課題内容:
下にある健康と医療の対談から、「テレビのコメンテーターとして」から「のウラ話を語っていただいた。」までを、両端も含めてそのまま書き出すこと。

原文抜粋:
<<<<

テレビのコメンテーターとしてお馴染みの中原英臣氏が、このたび健康と医療についての本音をまとめた本を上梓(じょうし)した。そのわかりやすい解説と幅広いジャンルを網羅した知識に定評がある中原氏だが、「テレビでは言えないことが多すぎる」と漏らす。 間違った情報を鵜呑(うの)みにして、年々不健康になっていく日本人。鎖国と言われる日本の医療制度。そこで医師という立場から、日本の健康・医療問題に警鐘を鳴らす。同じくコメンテーターとして人気の白石真澄氏にご登場いただき、これまでテレビでは言えなかった医療と健康のウラ話を語っていただいた。
中原 先生とはじめてお会いしたのは、テレビ朝日の「スーパーモーニング」という番組でしたね。番組の新年会のときに、とてもキレイに着物をお召しになっていました。そのときに、私が教授を務める山野美容芸術短期大学の講師をお願いして、現在もお付き合いさせていただいています。先生の授業だけは、いつも学生がおとなしく聞いておりまして。
白石 関西人ですから、寄席と漫才に倣(なら)って最初の三分で心を掴(つか)む努力をしています(笑)。
ところで、このたびは『テレビじゃ言えない健康話のウソ』のご出版、おめでとうございます。目次を拝見してまず感じたのは、私たちはテレビの情報にいかに流されやすいかということです。通販で「ダイエットに効く」「メタボに効果的」と宣伝していれば、健康器具やサプリメントが飛ぶように売れるし、健康番組で納豆がいい、ココアがいいと放送すれば、夕方にはスーパーから商品がなくなっている。みんなテレビの情報を鵜呑みにしすぎると思うんです。そういう私自身も、ダイエット用品に健康器具、美容グッズがところ狭しと家中に転がっていて、新しいものが増えるたびに、息子に「また騙されてる」と呆れられていますが。

>>>>

データ抜粋:
<<<<

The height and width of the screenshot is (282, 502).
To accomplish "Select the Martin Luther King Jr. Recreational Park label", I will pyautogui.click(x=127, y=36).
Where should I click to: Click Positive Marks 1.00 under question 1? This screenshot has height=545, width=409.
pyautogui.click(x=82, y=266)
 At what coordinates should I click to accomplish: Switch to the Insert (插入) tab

>>>>
<<<<

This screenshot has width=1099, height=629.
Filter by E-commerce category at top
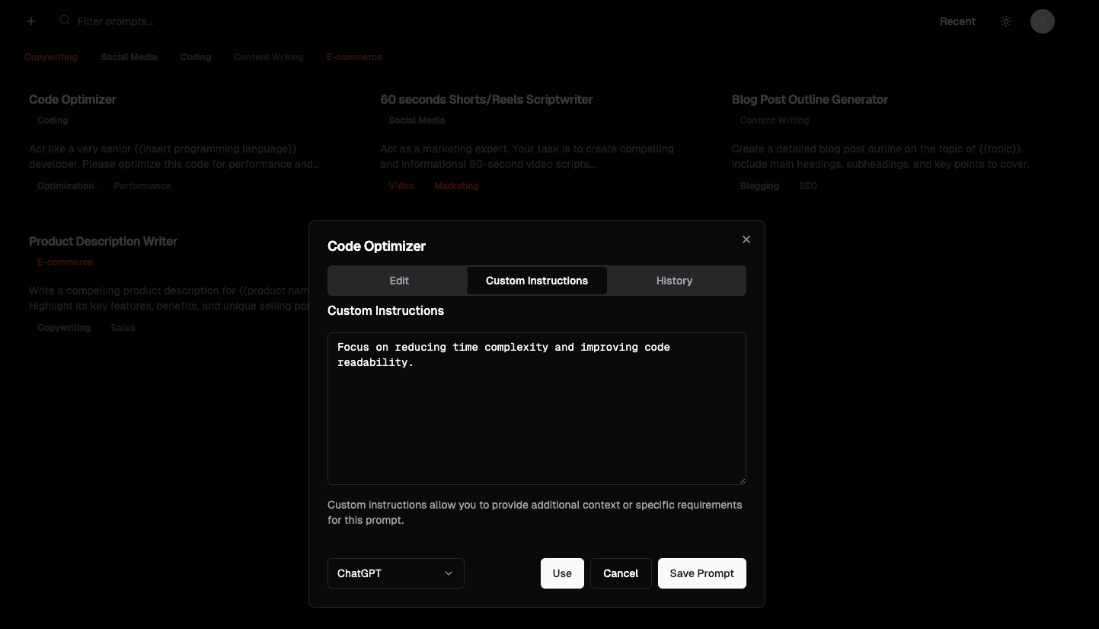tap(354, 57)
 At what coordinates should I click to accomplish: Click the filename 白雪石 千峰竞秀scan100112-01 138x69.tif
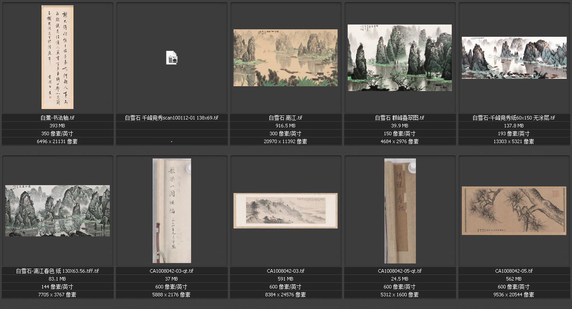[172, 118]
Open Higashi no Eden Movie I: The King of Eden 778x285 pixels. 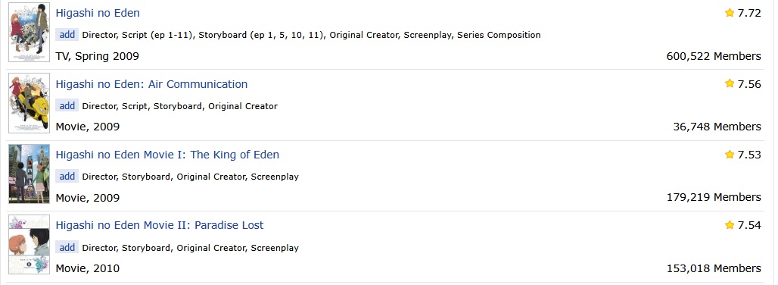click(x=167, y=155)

>>>>

この問題の解答:
テレビのコメンテーターとしてお馴染みの中原英臣氏が、このたび健康と医療についての本音をまとめた本を上梓(じょうし)した。そのわかりやすい解説と幅広いジャンルを網羅した知識に定評がある中原氏だが、「テレビでは言えないことが多すぎる」と漏らす。 間違った情報を鵜呑(うの)みにして、年々不健康になっていく日本人。鎖国と言われる日本の医療制度。そこで医師という立場から、日本の健康・医療問題に警鐘を鳴らす。同じくコメンテーターとして人気の白石真澄氏にご登場いただき、これまでテレビでは言えなかった医療と健康のウラ話を語っていただいた。